The other is a reflection that I shared at our most recent World Meeting of Popular Movements, and I feel is important to say it again: no people is criminal and no religion is terrorist. Christian terrorism does not exist, Jewish terrorism does not exist, and Muslim terrorism does not exist. They do not exist. No people is criminal or drug-trafficking or violent. “The poor and the poorer peoples are accused of violence yet, without equal opportunities, the different forms of aggression and conflict will find a fertile terrain for growth and will eventually explode.”[7] There are fundamentalist and violent individuals in all peoples and religions—and with intolerant generalizations they become stronger because they feed on hate and xenophobia. By confronting terror with love, we work for peace.
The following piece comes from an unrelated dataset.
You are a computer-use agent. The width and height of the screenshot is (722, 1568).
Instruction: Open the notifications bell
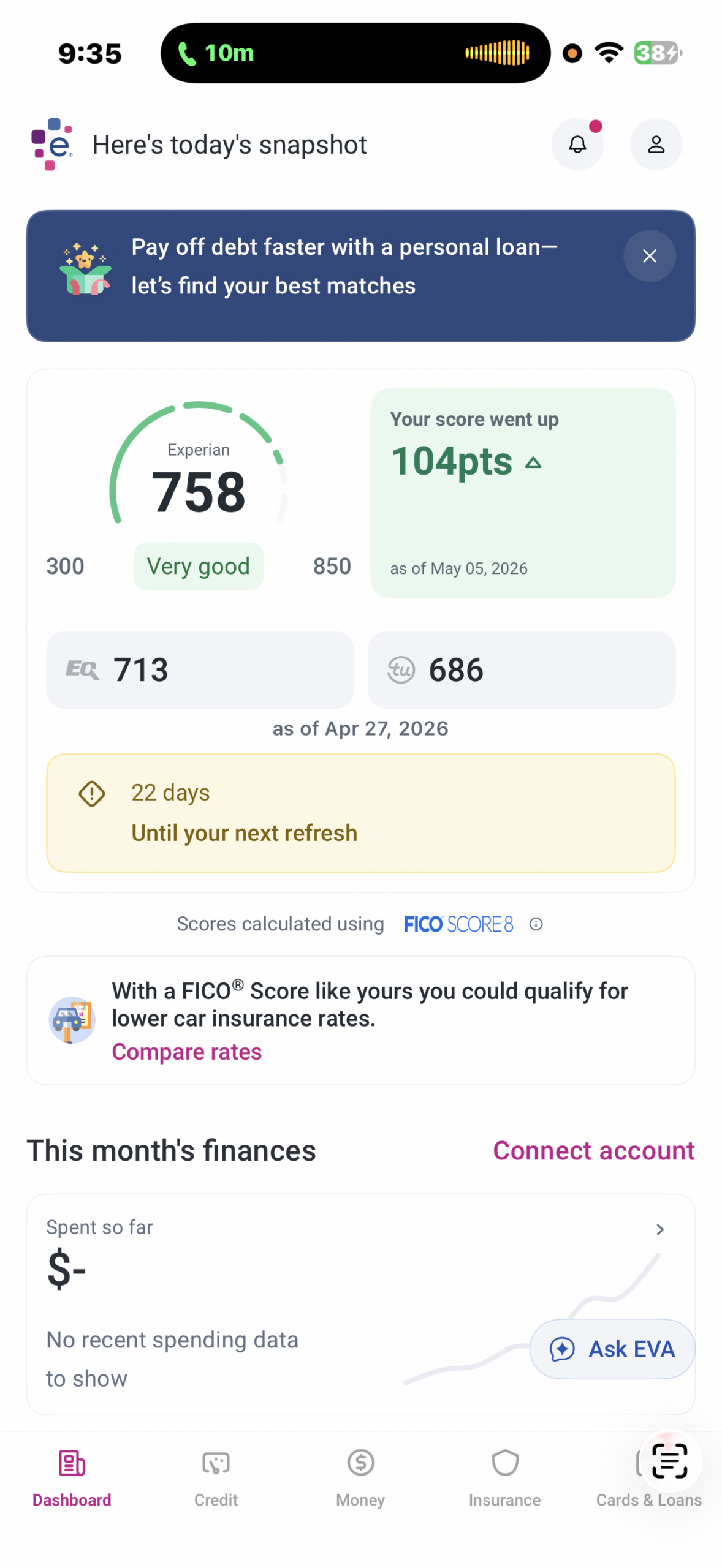click(x=577, y=145)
I ask you for meekness and resolve to defend these principles. I ask you not to barter them lightly or apply them superficially. Like Saint Francis of Assisi, let us give everything of ourselves: where there is hatred, let us sow love; where there is injury, let us sow pardon; where there is discord, let us sow unity; where there is error, let us sow truth.[8]

Please know that I pray for you, that I pray with you, and I ask God our Father to accompany and bless you. May He shower you with his love and protect you. I ask you to please pray for me too, and to carry on.

Vatican City, 10 February 2017

FRANCIS

_________________

[1] Address to the 3rd World Meeting of Popular Movements, Paul VI Audience Hall, 5 November 2016. http://w2.vatican.va/content/francesco/en/speeches/2016/november/documents/papa-francesco_20161105_movimenti-popolari.html
[2]
Evangelii Gaudium §52
[3]
Ibid. §51
[4]
Cf. General Audience, 27 April 2016. http://w2.vatican.va/content/francesco/en/audiences/2016/documents/papa-francesco_20160427_udienza-generale.html
[5]
Ibid.
[6]
Laudato Si’ §23
[7]
Evangelii Gaudium §59
[8]
Cf. St Francis of Assisi, Peace Prayer.